Some might take this reminder of children’s sinfulness to be too pessimistic, and they might be concerned that parents with a sin-stained view of their children would become too harsh and militaristic in their parenting. Perhaps Ryle had that potential pitfall in mind as he wrote the second section of his paper called “Tenderness, Affection and Patience.” He summarizes this section by advising parents, “Train up your child with all tenderness, affection, and patience. I do not mean that you are to spoil him, but I do mean that you should let him see that you love him.”

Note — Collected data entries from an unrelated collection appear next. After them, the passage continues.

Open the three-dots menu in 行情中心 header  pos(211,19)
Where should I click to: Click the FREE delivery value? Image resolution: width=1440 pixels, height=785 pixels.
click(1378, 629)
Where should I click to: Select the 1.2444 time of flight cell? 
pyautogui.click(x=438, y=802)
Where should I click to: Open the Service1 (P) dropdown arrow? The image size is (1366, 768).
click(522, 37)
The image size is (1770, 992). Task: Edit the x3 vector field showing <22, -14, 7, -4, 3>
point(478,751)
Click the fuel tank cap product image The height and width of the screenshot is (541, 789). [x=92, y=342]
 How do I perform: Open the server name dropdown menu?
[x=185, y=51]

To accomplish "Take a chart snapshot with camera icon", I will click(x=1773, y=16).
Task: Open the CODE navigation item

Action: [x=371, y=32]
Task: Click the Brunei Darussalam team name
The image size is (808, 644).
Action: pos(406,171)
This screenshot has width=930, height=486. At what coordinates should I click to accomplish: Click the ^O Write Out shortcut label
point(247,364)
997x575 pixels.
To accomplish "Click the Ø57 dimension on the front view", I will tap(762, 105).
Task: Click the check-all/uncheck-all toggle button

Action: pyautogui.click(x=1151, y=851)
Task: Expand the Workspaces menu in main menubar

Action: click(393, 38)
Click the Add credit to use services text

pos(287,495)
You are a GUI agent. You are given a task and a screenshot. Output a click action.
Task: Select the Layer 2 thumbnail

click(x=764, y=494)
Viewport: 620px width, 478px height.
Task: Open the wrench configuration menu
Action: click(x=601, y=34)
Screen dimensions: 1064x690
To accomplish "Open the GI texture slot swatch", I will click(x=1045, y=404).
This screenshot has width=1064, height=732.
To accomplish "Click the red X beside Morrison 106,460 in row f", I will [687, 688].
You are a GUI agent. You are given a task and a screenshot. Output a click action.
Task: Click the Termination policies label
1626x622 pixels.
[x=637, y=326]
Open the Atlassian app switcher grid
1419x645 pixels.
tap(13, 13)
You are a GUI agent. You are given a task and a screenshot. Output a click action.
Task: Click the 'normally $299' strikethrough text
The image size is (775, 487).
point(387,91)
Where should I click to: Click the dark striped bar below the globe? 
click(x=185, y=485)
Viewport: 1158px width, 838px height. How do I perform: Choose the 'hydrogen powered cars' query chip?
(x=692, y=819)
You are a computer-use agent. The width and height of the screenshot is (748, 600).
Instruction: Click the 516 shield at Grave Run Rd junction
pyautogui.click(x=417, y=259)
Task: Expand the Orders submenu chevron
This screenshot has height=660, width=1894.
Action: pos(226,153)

Using many helpful illustrations, Ryle drives home the point that parenting must be marked by warmness and love. “Few,” he writes, “are to be found, even among grown-up people, who are not more easy to draw than to drive.” Parents will find themselves beating their heads against a wall if they try to “drive” their children, by pushing, forcing, or callously intimidating their children into obedience and godliness. Such tactics might result in children who are externally obedient or submissive (though it often produces the opposite). But even if they do submit, it will be for the wrong reasons. They will be like the dog who has learned not to tug on the leash out of fear of his master’s firm hand, but who runs away the moment the leash is removed….But if parents show gentleness, compassion, and care for their children, they will find it far more easy to “draw” their children into the lifestyle they are already modeling.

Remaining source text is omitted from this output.